DOCUMENT TEXT =>
** Start **

As proposed, the patch would try to optimize by splitting each OR clause
independently, and would choose whichever way gave the best cost estimate.
I'm not sure it's possible to do better than that, and even if it is,
I think improving it could be left for later.

> Tom, could you expand the description some, especially with some examples?

Here's a counterexample --- admittedly rather artificial, but still a
counterexample --- to applying the optimization when there are FULL joins.
Consider

SELECT count(*)
FROM a FULL JOIN b ON (a.id = b.id)
WHERE (a.x = 42 OR b.y = 43);

and suppose that a and b have mutual FK constraints guaranteeing that
every non-null a.id value has exactly one match in b and vice versa. (For
the purposes of this example, I think it doesn't matter whether or not we
allow there to be null id values.) Also suppose that there are some join
rows satisfying both a.x = 42 and b.y = 43, while other join rows satisfy
only one of the OR arms. The patch would try to implement this query as,
approximately,

SELECT count(*)
FROM
( SELECT FROM a FULL JOIN b ON (a.id = b.id) WHERE a.x = 42
UNION-using-ctids
SELECT FROM a FULL JOIN b ON (a.id = b.id) WHERE b.y = 43 )

Now in the first UNION arm, we'd observe that the strict a.x = 42
condition allows reduction of the join strength to LEFT JOIN, and then
we'd deduce from the FK on b that the join to b can be dropped altogether.

** End **

DIRECTION 1 => Copy out part of the records, starting at the line that contains "will pyautogui.click(x=1635, y=738)." and stopping after the line that contains "(x=58, y=731)".
The records below the text are unrelated to it.

DATA SUPPLIED =>
** Start **

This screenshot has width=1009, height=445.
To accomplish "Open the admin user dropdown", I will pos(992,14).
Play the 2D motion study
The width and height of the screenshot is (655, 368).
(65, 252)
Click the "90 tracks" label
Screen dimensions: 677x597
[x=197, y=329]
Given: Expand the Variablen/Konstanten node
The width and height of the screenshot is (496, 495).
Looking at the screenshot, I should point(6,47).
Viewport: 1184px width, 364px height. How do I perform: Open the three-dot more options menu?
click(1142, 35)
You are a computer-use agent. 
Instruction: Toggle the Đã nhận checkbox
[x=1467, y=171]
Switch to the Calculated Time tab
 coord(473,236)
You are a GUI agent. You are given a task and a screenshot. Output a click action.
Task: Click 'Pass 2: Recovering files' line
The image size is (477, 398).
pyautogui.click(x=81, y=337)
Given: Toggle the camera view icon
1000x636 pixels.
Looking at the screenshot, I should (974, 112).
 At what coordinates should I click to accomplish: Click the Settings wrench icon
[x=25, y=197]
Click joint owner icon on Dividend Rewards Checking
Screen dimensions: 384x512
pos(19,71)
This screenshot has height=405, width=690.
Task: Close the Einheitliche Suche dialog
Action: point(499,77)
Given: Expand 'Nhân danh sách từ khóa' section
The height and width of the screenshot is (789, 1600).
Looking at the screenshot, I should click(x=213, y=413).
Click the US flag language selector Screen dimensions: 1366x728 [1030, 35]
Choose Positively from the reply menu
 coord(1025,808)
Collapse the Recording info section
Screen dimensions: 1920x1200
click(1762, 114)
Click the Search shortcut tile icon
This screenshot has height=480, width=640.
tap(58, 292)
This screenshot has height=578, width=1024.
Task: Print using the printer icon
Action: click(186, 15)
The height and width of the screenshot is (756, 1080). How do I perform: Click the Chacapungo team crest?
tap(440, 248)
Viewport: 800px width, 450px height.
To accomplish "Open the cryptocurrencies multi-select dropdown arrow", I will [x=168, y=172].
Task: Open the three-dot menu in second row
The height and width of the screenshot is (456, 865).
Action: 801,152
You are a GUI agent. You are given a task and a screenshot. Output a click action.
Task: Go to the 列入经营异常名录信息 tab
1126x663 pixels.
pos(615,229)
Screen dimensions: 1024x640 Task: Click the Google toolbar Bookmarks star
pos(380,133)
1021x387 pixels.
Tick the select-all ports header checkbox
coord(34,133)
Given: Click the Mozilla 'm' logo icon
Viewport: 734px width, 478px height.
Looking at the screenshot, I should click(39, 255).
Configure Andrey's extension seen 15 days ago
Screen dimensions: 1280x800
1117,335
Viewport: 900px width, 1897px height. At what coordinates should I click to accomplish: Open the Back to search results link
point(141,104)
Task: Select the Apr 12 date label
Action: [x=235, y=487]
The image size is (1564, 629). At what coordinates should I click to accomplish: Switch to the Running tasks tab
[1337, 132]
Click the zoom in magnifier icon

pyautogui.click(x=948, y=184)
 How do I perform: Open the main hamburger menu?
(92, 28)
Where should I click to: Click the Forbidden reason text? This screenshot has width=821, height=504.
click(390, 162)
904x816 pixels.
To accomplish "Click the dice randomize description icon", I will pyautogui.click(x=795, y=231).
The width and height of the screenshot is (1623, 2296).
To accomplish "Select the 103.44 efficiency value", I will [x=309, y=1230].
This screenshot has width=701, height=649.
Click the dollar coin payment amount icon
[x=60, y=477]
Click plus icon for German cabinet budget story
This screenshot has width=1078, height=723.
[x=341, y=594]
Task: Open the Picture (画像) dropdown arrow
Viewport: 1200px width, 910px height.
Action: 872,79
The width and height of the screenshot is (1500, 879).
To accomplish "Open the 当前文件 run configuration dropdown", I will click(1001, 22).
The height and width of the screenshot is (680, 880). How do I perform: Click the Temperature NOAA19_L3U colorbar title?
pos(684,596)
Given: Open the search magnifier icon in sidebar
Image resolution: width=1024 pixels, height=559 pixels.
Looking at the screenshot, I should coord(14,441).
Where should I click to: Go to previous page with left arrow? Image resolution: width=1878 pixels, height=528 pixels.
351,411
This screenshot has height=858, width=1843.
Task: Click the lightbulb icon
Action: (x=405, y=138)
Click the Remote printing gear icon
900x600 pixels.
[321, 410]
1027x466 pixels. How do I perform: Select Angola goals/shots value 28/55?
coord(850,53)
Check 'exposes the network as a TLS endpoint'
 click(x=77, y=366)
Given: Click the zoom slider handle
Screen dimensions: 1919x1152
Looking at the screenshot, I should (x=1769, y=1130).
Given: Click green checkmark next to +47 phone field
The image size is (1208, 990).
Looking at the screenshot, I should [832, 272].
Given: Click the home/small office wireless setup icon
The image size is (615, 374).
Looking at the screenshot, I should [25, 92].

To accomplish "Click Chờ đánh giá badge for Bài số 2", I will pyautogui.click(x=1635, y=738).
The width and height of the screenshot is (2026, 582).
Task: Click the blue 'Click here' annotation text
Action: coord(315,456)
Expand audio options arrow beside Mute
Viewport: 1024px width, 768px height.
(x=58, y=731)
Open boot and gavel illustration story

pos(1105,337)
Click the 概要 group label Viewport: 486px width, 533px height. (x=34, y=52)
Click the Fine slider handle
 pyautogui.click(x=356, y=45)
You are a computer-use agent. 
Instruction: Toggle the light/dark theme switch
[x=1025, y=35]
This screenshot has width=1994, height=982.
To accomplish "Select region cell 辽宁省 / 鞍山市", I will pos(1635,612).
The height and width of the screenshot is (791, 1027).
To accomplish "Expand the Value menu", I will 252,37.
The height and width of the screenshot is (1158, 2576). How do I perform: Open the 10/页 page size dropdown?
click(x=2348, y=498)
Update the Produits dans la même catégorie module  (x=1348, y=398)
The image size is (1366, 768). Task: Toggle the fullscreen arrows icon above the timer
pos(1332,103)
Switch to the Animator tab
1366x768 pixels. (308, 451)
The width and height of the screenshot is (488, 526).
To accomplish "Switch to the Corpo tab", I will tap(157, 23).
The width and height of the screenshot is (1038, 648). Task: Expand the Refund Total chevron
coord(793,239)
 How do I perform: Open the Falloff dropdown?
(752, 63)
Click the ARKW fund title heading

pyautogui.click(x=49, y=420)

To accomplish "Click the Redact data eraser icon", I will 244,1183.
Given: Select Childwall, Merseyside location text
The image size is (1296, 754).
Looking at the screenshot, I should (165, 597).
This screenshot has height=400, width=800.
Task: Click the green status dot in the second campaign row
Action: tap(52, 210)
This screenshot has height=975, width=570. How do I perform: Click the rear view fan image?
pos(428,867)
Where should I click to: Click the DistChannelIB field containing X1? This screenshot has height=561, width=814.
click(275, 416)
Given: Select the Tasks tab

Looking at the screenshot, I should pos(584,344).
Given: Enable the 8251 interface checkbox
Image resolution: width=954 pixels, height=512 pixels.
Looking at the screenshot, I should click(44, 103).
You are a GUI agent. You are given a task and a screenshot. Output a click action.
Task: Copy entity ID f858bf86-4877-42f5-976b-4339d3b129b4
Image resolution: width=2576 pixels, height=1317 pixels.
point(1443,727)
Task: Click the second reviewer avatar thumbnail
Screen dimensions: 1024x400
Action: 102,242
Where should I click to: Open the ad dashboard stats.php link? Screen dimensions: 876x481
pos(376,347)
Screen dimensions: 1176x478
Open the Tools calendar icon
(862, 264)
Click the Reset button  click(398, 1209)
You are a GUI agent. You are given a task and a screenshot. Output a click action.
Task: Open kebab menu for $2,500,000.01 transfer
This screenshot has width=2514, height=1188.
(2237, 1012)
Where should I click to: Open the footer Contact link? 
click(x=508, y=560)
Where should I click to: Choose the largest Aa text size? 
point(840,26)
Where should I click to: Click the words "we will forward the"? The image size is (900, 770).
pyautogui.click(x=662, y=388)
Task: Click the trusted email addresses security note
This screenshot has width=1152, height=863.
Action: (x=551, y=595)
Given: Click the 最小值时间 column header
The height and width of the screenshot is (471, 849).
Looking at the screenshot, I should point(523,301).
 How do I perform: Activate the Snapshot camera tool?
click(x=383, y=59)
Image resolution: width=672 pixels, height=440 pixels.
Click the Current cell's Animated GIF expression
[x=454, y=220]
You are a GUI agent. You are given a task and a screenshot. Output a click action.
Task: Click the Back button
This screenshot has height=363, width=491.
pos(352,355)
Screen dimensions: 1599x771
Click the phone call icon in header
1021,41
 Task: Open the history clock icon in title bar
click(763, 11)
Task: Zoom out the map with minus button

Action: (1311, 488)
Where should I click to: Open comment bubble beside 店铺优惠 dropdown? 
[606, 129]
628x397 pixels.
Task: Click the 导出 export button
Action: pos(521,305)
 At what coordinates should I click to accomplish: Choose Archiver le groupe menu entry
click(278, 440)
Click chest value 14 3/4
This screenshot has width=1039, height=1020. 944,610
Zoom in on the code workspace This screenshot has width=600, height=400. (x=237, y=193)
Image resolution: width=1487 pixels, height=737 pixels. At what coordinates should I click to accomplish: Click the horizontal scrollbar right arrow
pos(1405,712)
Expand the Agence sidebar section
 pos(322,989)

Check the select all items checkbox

** End **

DIRECTION 2 => Write what comes next in the text on the FULL join counterexample, picking up after its last sentence.

TASK RESPONSE 1 =>
To accomplish "Click Chờ đánh giá badge for Bài số 2", I will pyautogui.click(x=1635, y=738).
The width and height of the screenshot is (2026, 582).
Task: Click the blue 'Click here' annotation text
Action: coord(315,456)
Expand audio options arrow beside Mute
Viewport: 1024px width, 768px height.
(x=58, y=731)

TASK RESPONSE 2 =>
In the second arm, we'd similarly conclude that a can be dropped
altogether, leaving

SELECT count(*)
FROM
( SELECT FROM a WHERE a.x = 42
UNION-using-ctids
SELECT FROM b WHERE b.y = 43 )

But at this point there are no rels that are not eliminated in any UNION
arm, so that no de-duping would occur in the UNION, meaning that we'd
double-count any join rows in which both a.x = 42 and b.y = 43.

I'd also considered an approach of de-duping on the basis of all relation
ctids, while allowing a rel's ctid to be returned as NULL from a UNION arm
in which the rel was eliminated entirely. But that doesn't fix it,
because in this example the first arm would return (a.ctid, NULL) while
the second arm would return (NULL, b.ctid), so that the UNION step would
still fail to detect any duplication. To make it work, we'd have to not
eliminate the joins, which would pretty much defeat the usefulness of
the optimization for your original example case.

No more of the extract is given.